EXERCISE PROMPT: Please copy the data below verbatim, from the line with "Screen dimensions: 802x632" up to and including the line with "Action: tap(135, 119)".
START EXERCISE MATERIAL
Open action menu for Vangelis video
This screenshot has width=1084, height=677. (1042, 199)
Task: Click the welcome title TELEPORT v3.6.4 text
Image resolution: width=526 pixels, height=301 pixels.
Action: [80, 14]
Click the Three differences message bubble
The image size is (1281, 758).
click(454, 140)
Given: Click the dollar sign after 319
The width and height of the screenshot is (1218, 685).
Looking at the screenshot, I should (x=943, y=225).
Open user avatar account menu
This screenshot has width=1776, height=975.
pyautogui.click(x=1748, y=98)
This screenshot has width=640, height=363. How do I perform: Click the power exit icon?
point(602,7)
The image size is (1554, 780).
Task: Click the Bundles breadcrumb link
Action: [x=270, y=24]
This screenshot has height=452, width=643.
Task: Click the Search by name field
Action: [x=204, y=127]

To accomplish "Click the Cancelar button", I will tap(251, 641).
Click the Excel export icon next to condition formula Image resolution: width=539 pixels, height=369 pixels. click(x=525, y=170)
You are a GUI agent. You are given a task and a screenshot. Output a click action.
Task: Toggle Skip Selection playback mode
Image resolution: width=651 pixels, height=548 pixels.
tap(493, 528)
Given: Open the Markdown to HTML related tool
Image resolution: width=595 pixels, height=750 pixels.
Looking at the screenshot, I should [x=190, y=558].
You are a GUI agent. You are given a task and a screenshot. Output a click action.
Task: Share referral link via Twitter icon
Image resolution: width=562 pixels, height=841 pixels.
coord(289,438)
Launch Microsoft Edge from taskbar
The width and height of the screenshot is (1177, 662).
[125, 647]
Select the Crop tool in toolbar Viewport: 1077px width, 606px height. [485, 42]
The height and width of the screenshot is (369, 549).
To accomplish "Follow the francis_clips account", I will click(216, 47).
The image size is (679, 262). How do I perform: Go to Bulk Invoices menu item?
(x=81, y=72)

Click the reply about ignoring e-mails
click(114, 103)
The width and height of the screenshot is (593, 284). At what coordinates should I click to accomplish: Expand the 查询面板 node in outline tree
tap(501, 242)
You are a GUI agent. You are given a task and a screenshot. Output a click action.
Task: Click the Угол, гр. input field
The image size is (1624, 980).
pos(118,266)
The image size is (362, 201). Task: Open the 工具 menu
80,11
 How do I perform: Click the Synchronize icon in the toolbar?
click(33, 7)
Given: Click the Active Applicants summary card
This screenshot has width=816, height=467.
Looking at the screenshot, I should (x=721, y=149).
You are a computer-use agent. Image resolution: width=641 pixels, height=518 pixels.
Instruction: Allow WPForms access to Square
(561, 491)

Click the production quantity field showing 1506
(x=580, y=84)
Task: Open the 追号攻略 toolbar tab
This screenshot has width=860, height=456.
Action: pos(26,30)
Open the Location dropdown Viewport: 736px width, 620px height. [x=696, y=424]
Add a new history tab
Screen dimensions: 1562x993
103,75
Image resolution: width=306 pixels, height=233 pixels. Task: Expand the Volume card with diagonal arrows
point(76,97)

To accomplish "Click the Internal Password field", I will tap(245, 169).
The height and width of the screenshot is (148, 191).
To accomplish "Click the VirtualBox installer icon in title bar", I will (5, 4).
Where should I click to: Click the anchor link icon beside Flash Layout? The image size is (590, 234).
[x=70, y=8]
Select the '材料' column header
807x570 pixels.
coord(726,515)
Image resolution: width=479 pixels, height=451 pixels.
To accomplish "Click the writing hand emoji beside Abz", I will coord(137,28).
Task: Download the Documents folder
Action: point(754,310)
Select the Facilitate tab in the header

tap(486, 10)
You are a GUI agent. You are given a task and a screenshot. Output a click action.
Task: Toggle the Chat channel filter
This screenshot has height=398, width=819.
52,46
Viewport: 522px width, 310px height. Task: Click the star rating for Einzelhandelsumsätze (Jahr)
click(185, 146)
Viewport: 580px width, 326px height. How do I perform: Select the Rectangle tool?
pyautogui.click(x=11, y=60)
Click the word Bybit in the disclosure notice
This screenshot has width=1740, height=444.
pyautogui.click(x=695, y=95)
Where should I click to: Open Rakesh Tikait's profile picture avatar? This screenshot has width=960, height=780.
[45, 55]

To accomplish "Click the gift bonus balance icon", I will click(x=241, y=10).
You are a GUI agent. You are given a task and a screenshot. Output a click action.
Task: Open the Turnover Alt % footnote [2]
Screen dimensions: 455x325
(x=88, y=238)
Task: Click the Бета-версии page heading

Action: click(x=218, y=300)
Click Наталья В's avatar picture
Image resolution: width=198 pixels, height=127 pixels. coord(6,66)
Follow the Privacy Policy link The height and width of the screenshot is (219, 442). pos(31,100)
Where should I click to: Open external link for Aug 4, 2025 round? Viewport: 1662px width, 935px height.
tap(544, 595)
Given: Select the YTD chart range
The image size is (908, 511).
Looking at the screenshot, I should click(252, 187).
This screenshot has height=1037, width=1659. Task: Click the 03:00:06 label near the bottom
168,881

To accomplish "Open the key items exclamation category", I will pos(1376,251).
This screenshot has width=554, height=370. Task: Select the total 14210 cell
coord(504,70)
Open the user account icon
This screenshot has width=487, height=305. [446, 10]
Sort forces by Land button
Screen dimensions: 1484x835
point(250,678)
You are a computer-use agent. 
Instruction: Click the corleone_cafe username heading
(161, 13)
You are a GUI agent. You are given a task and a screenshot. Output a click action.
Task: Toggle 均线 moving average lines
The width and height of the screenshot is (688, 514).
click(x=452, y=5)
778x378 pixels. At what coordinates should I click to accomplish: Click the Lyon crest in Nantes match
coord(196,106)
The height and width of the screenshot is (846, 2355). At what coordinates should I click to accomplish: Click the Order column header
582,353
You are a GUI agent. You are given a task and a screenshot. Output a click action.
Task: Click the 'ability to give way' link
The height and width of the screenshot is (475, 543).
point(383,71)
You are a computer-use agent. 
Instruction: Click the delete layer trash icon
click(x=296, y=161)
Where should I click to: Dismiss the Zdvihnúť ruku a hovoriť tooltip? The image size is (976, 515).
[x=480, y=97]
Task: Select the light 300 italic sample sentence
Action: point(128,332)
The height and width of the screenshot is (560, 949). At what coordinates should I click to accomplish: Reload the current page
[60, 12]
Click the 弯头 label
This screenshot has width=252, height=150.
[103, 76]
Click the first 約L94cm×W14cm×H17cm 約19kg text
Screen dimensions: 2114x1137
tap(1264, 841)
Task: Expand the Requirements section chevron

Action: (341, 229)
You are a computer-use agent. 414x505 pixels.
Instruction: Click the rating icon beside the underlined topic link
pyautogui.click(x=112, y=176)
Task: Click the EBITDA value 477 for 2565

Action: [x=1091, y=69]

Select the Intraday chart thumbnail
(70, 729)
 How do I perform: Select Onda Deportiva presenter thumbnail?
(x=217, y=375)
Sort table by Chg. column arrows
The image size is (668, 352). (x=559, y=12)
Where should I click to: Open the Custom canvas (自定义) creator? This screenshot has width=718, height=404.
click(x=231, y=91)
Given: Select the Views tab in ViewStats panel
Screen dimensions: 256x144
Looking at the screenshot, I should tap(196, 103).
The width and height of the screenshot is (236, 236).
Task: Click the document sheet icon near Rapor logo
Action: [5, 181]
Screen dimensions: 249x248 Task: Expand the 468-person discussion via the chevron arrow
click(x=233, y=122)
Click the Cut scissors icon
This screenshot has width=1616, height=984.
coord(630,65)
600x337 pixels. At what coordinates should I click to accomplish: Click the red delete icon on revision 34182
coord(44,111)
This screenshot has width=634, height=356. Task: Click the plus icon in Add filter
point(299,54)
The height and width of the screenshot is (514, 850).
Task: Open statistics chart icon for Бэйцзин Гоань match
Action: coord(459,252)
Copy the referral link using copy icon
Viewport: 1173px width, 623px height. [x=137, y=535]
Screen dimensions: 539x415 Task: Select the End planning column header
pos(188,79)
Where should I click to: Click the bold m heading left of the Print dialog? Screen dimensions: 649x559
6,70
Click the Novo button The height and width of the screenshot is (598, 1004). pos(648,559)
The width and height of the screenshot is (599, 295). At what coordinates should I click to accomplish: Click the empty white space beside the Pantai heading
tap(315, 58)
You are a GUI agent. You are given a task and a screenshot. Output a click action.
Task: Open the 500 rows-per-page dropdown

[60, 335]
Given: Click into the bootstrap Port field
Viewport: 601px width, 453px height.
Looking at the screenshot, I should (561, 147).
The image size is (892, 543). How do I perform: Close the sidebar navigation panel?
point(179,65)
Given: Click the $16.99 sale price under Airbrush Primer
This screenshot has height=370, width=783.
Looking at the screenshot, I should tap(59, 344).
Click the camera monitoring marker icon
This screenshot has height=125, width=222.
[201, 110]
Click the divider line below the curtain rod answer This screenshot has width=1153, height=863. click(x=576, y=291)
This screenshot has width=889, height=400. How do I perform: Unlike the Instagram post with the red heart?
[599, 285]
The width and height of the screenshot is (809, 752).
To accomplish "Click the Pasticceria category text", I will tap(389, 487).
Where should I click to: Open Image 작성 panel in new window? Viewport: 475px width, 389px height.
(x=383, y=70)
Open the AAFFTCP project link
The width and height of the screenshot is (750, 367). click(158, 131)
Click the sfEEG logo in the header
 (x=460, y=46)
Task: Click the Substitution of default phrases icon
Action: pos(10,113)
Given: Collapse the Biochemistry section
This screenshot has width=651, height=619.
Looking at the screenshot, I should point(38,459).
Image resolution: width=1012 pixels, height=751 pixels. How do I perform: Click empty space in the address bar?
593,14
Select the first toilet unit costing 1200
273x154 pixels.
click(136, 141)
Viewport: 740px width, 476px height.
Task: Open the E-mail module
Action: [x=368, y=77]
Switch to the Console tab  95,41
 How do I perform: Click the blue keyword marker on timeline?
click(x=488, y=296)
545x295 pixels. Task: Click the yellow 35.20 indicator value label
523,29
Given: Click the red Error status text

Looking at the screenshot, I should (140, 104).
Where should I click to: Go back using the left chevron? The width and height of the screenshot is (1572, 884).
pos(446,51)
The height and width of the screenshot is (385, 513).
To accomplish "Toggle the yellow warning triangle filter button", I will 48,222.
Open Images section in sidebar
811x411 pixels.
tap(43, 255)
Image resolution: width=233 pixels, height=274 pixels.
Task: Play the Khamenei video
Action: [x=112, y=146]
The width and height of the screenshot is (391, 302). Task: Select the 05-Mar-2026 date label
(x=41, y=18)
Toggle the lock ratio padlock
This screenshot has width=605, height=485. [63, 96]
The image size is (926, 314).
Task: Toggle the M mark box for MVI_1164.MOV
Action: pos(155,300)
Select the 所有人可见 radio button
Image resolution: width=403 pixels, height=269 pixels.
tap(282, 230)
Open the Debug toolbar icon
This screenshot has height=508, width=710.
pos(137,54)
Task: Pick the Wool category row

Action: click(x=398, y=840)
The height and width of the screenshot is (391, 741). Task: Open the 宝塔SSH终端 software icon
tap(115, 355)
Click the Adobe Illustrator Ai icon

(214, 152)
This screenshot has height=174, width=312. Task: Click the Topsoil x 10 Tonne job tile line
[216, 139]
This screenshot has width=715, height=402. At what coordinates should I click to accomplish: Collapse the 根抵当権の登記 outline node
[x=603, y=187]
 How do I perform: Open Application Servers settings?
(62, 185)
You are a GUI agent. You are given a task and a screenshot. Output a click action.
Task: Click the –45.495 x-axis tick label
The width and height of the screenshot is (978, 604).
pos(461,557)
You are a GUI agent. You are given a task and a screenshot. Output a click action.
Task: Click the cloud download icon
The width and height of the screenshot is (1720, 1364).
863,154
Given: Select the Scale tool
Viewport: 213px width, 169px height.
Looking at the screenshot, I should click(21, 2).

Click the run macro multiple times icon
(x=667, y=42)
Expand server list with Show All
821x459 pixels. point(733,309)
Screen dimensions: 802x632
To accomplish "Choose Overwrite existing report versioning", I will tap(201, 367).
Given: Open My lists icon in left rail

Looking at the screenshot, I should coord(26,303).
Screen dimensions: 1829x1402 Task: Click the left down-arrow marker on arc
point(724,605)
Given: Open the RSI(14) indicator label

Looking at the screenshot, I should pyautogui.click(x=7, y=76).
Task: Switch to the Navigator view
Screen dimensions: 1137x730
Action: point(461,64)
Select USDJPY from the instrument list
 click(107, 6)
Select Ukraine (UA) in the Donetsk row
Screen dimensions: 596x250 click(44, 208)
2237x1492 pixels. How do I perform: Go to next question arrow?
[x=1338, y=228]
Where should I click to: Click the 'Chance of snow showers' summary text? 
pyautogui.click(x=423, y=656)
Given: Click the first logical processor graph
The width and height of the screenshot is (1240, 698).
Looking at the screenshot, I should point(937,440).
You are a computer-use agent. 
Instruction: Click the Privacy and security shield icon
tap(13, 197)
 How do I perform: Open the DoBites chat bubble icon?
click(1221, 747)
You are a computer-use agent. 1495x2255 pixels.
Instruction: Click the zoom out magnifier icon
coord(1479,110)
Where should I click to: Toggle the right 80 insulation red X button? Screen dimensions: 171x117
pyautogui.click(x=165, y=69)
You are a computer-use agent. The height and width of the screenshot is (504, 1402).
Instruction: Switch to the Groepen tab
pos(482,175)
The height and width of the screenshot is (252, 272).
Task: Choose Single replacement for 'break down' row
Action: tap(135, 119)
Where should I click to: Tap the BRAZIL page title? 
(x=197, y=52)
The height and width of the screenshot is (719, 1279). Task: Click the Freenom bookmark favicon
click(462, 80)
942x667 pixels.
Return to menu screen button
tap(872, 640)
END EXERCISE MATERIAL
THE ANSWER:
Screen dimensions: 802x632
To accomplish "Choose Overwrite existing report versioning", I will tap(201, 367).
Given: Open My lists icon in left rail

Looking at the screenshot, I should coord(26,303).
Screen dimensions: 1829x1402 Task: Click the left down-arrow marker on arc
point(724,605)
Given: Open the RSI(14) indicator label

Looking at the screenshot, I should pyautogui.click(x=7, y=76).
Task: Switch to the Navigator view
Screen dimensions: 1137x730
Action: point(461,64)
Select USDJPY from the instrument list
 click(107, 6)
Select Ukraine (UA) in the Donetsk row
Screen dimensions: 596x250 click(44, 208)
2237x1492 pixels. How do I perform: Go to next question arrow?
[x=1338, y=228]
Where should I click to: Click the 'Chance of snow showers' summary text? 
pyautogui.click(x=423, y=656)
Given: Click the first logical processor graph
The width and height of the screenshot is (1240, 698).
Looking at the screenshot, I should point(937,440).
You are a computer-use agent. 
Instruction: Click the Privacy and security shield icon
tap(13, 197)
 How do I perform: Open the DoBites chat bubble icon?
click(1221, 747)
You are a computer-use agent. 1495x2255 pixels.
Instruction: Click the zoom out magnifier icon
coord(1479,110)
Where should I click to: Toggle the right 80 insulation red X button? Screen dimensions: 171x117
pyautogui.click(x=165, y=69)
You are a computer-use agent. The height and width of the screenshot is (504, 1402).
Instruction: Switch to the Groepen tab
pos(482,175)
The height and width of the screenshot is (252, 272).
Task: Choose Single replacement for 'break down' row
Action: tap(135, 119)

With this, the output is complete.